* Texte cité
◆ ◆ ◆ ◆ ◆

Vu du front, représenter la Grande Guerre s'intéressera à la
manière dont les contemporains ont perçu et représenté le front. Comment
les combattants ont-ils vu la Grande Guerre? Qu'en ont-ils montré et
pourquoi?
Il s'agira d'abord de rappeler que la peinture, la
photographie ou encore la presse illustrée ont abondamment évoqué le
sujet avant même le début du conflit. Ainsi, les sociétés ont construit
des imaginaires de la guerre où l'héroïsme et le patriotisme militaire
occupent une place essentielle. Mais c'est une réalité toute autre que
découvrent les contemporains en septembre 1914.Tout d'abord, l'absence
d'images du conflit provoque l'invention d'images nouvelles, la
récupération et le recyclage d'images antérieures.
A cette guerre
imaginée, se substitue progressivement le conflit réel, celui perçu par
les millions d'hommes mobilisés et qui parfois ont emporté avec eux leur
carnet de dessin ou leur appareil photographique. Ce contact avec le
combat constituera le second temps de l'exposition. La violence inouïe
du champ de bataille et l'apparition des tranchées conditionnent le
regard. Les hommes donnent à voir une autre guerre, différente de celle
présentée dans les journaux, les illustrés et le cinéma. Les images du
front commencent donc à circuler et les belligérants tentent d'encadrer
la production quand ils ne l'interdisent pas, mettant par ailleurs en
place des missions de peintres ou des services photographiques.

◆ ◆ ◆ ◆ ◆

* Enregistrements présentés
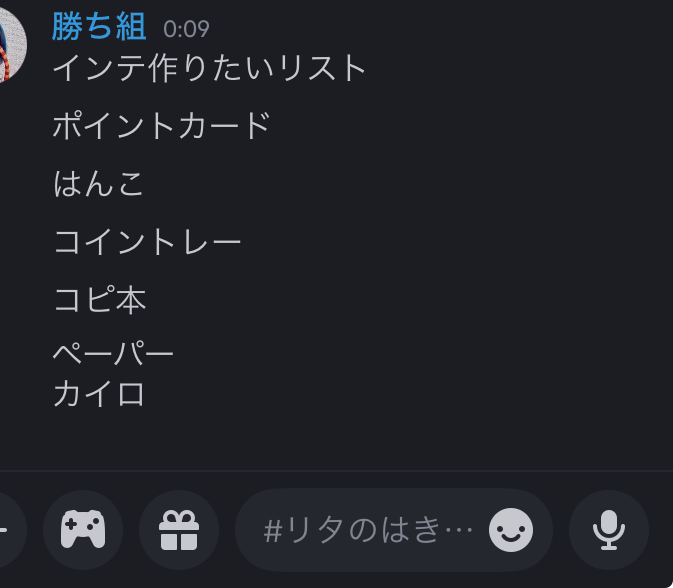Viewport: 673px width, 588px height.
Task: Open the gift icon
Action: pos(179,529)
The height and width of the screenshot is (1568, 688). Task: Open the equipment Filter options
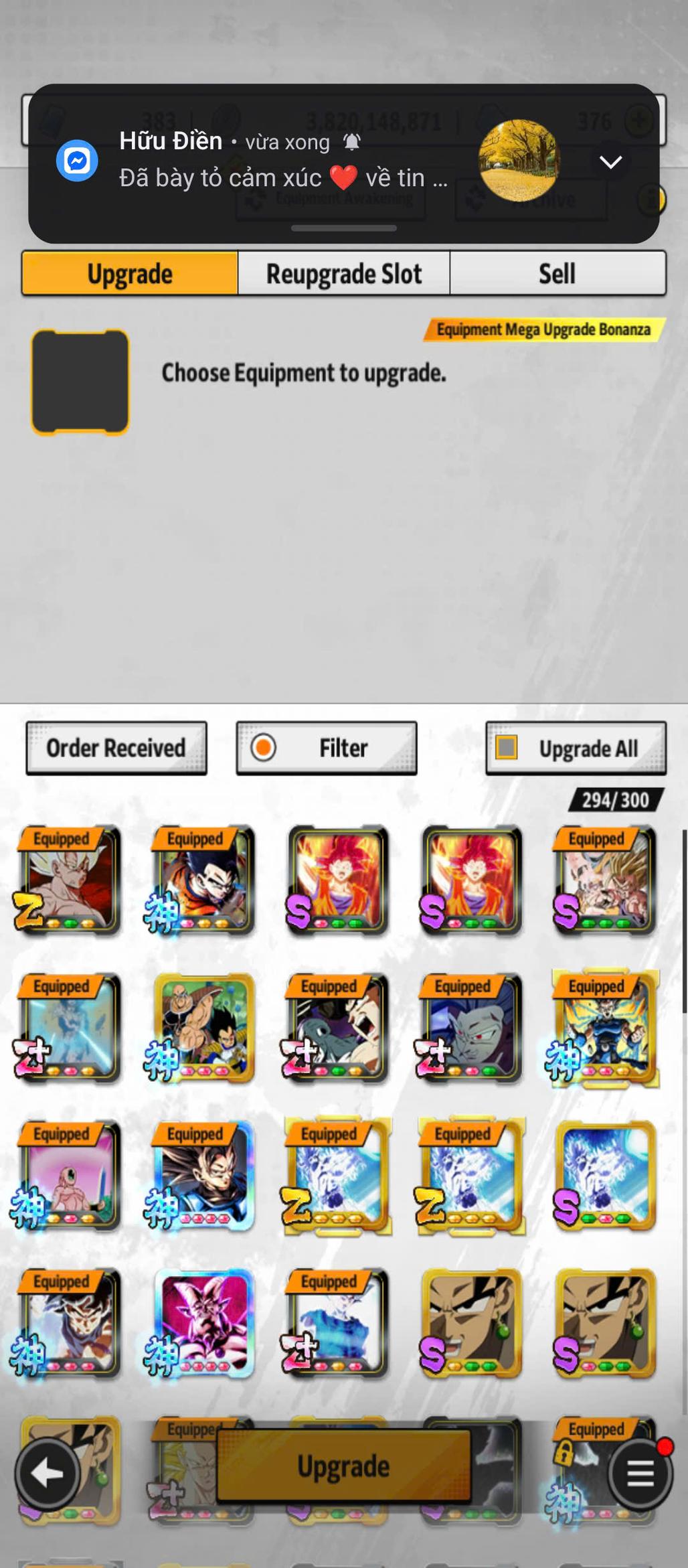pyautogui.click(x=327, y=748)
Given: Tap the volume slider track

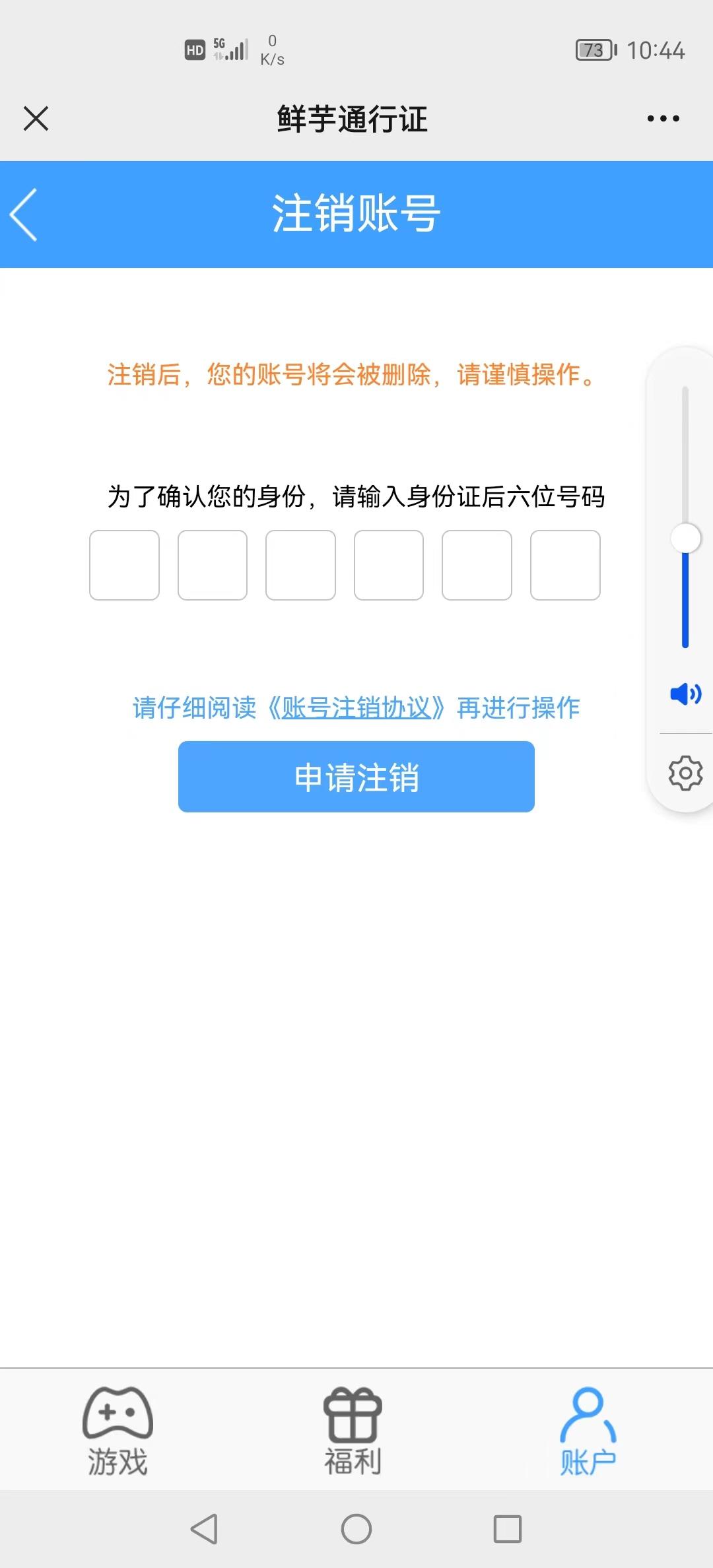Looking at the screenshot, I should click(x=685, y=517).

◆ ◆ ◆ ◆ ◆

* Consigne 1
Selon le texte sur la Grande Guerre, quels moyens d'expression avaient déjà abondamment évoqué le sujet avant le début du conflit ? Citez-les tous.
* Consigne 2
Recopiez le texte sur la Grande Guerre depuis « A cette guerre » jusqu'à « des services photographiques. » inclus.
Les enregistrements n'ont aucun lien avec le texte sur la Grande Guerre.

* Réponse attendue 1
La peinture, la photographie et la presse illustrée.

* Réponse attendue 2
A cette guerre
imaginée, se substitue progressivement le conflit réel, celui perçu par
les millions d'hommes mobilisés et qui parfois ont emporté avec eux leur
carnet de dessin ou leur appareil photographique. Ce contact avec le
combat constituera le second temps de l'exposition. La violence inouïe
du champ de bataille et l'apparition des tranchées conditionnent le
regard. Les hommes donnent à voir une autre guerre, différente de celle
présentée dans les journaux, les illustrés et le cinéma. Les images du
front commencent donc à circuler et les belligérants tentent d'encadrer
la production quand ils ne l'interdisent pas, mettant par ailleurs en
place des missions de peintres ou des services photographiques.